• **To do**
Starting with the line containing "Viewport: 356px width, 244px" and going on through the line containing "(x=348, y=8)", replace "wizard" with "dialog" and give those lines again with everything else unchanged. Leave the pictures out of your answer.

• **Entries provided**
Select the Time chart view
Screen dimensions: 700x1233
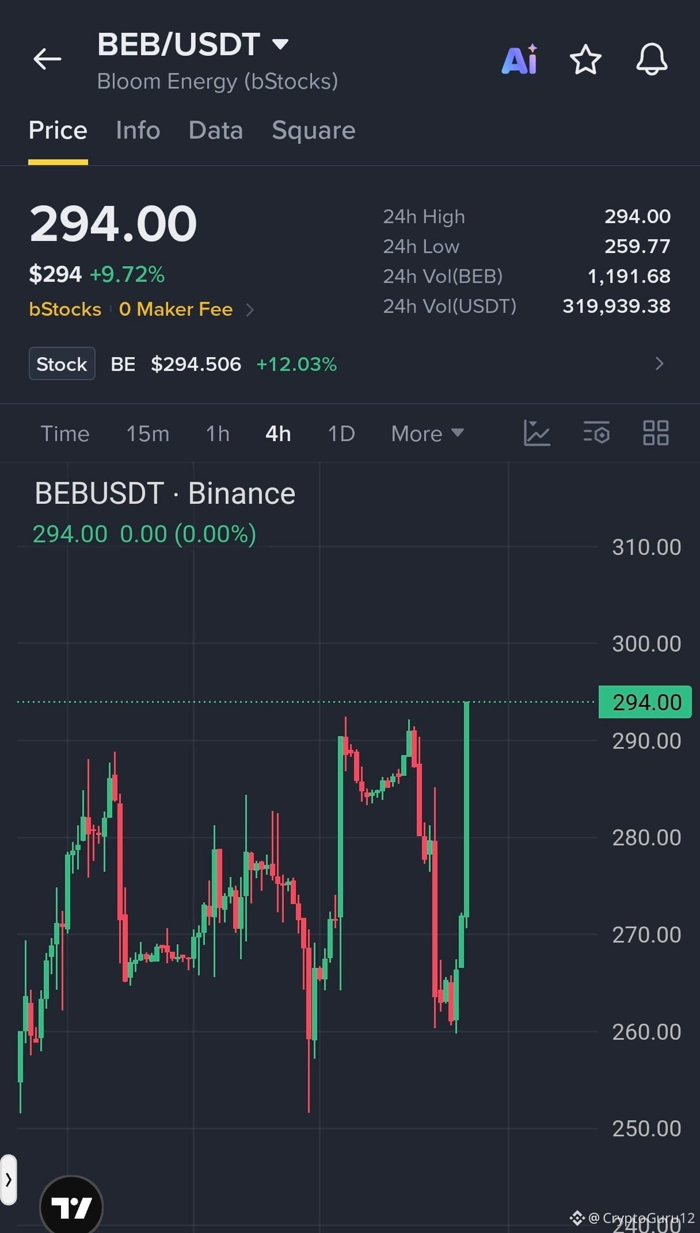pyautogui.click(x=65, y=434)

...

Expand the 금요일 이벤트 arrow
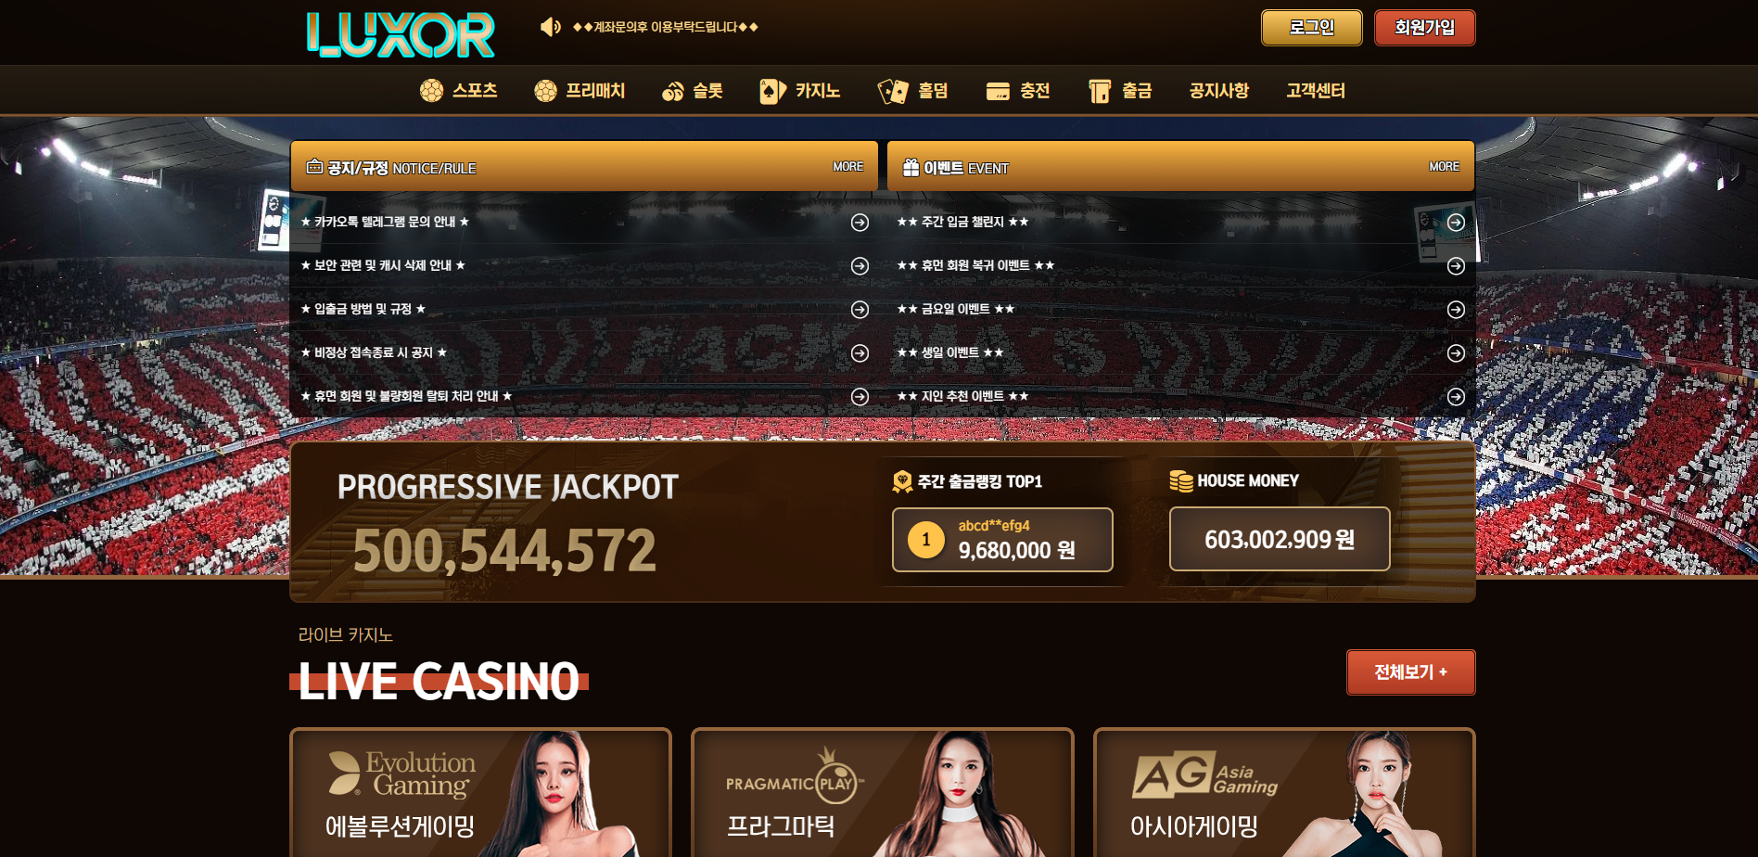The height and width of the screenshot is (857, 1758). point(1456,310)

--

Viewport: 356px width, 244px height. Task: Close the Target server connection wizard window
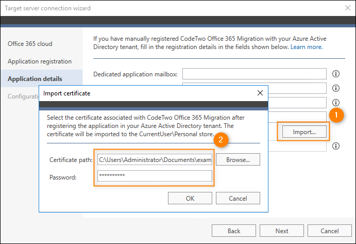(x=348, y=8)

• **Exercise answer**
Viewport: 356px width, 244px height. Task: Close the Target server connection dialog window
(x=348, y=8)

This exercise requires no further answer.